§ Exercise: Under this line are the records; repeat exactly the lines starting at the one containing "Where should I click to: Click the bottle's" and ending at the one containing "Given: Click green", omitting pictures.

★ ★ ★

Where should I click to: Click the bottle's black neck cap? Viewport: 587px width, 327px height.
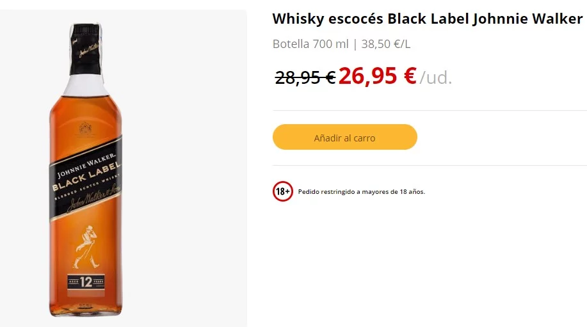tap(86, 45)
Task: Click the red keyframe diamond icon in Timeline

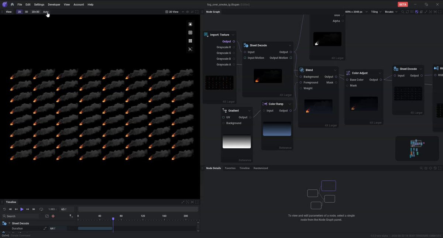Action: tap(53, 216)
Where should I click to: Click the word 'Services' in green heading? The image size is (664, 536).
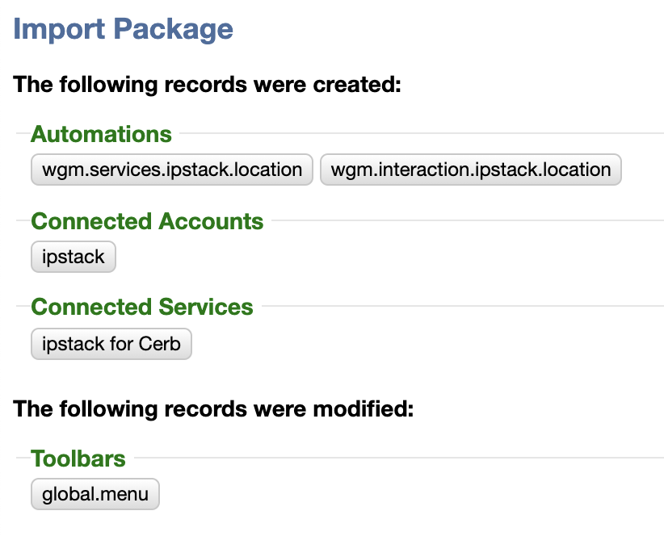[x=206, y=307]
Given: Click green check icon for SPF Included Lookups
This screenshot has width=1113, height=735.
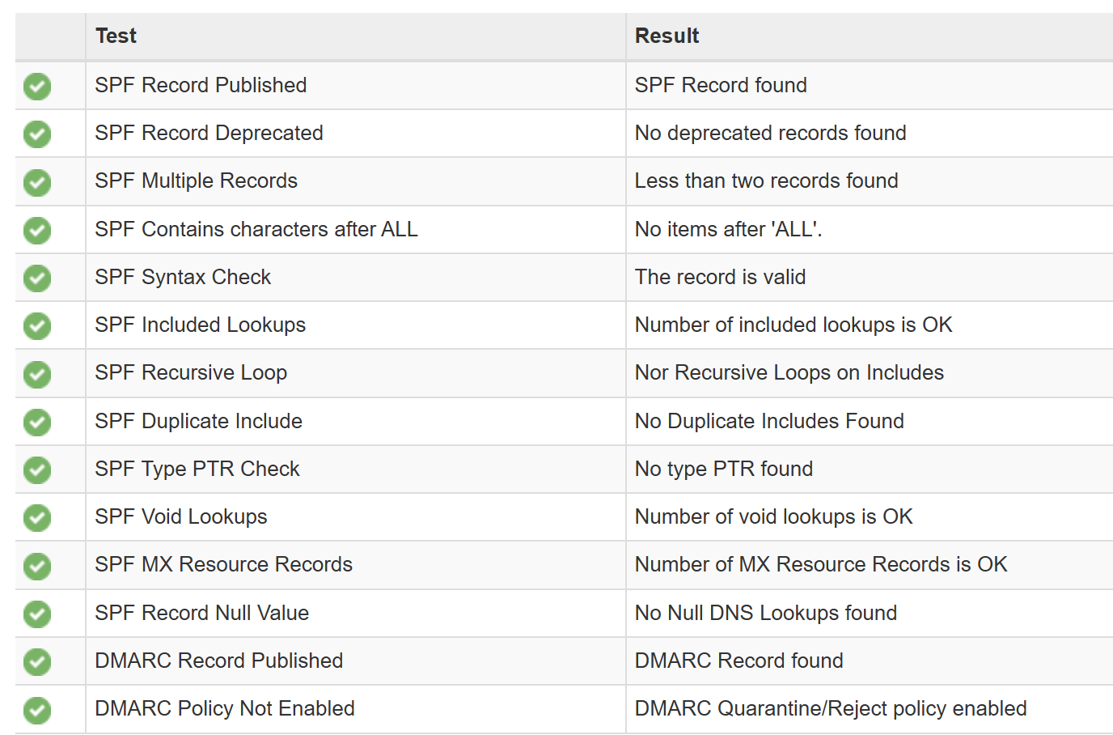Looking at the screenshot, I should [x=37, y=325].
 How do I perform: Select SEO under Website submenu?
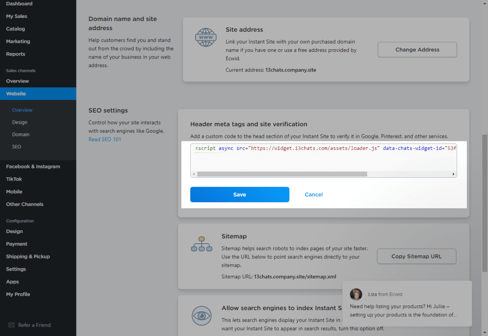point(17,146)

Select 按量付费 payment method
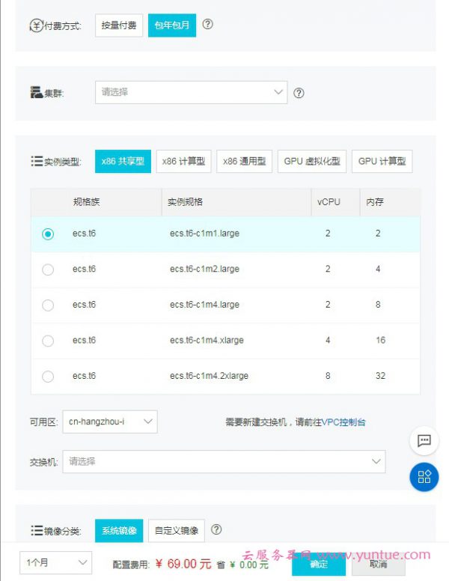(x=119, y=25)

★ ★ ★

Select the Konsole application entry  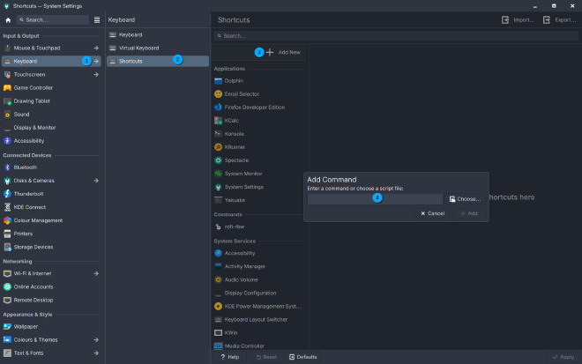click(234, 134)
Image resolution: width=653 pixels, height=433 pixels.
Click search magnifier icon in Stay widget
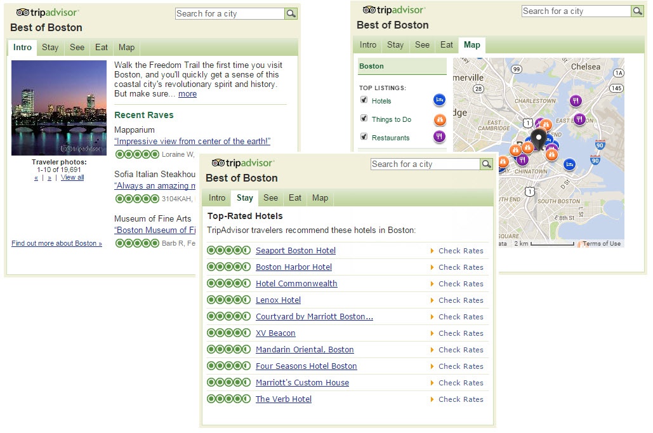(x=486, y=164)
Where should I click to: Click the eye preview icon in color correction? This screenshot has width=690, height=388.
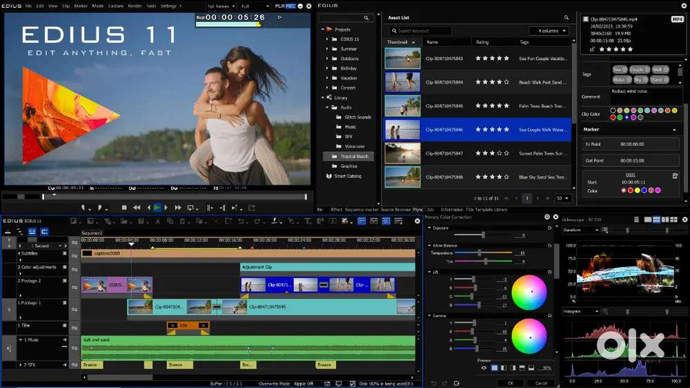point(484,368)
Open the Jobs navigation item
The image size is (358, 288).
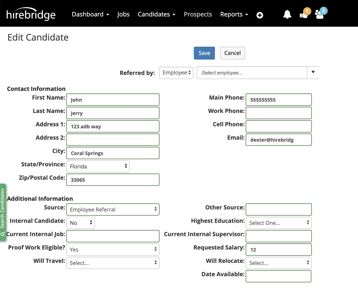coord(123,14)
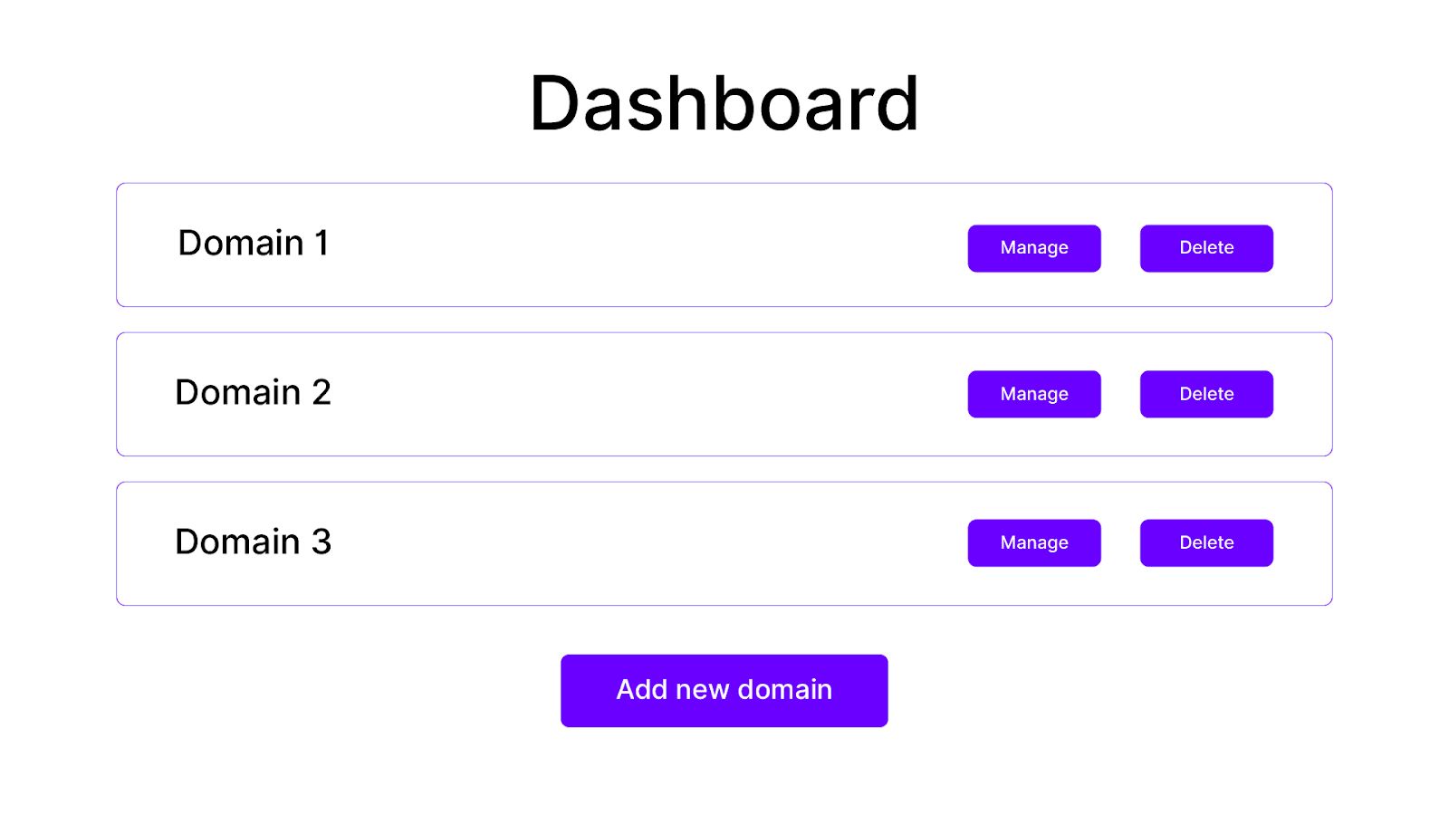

★ ★ ★

§ Response box:
Where should I click to: Click the bottle's black neck cap? Viewport: 587px width, 327px height.
tap(86, 45)
Task: Click the red keyframe diamond icon in Timeline

Action: tap(53, 216)
Where should I click to: Click the word 'Services' in green heading? The image size is (664, 536).
[x=206, y=307]
Given: Click green check icon for SPF Included Lookups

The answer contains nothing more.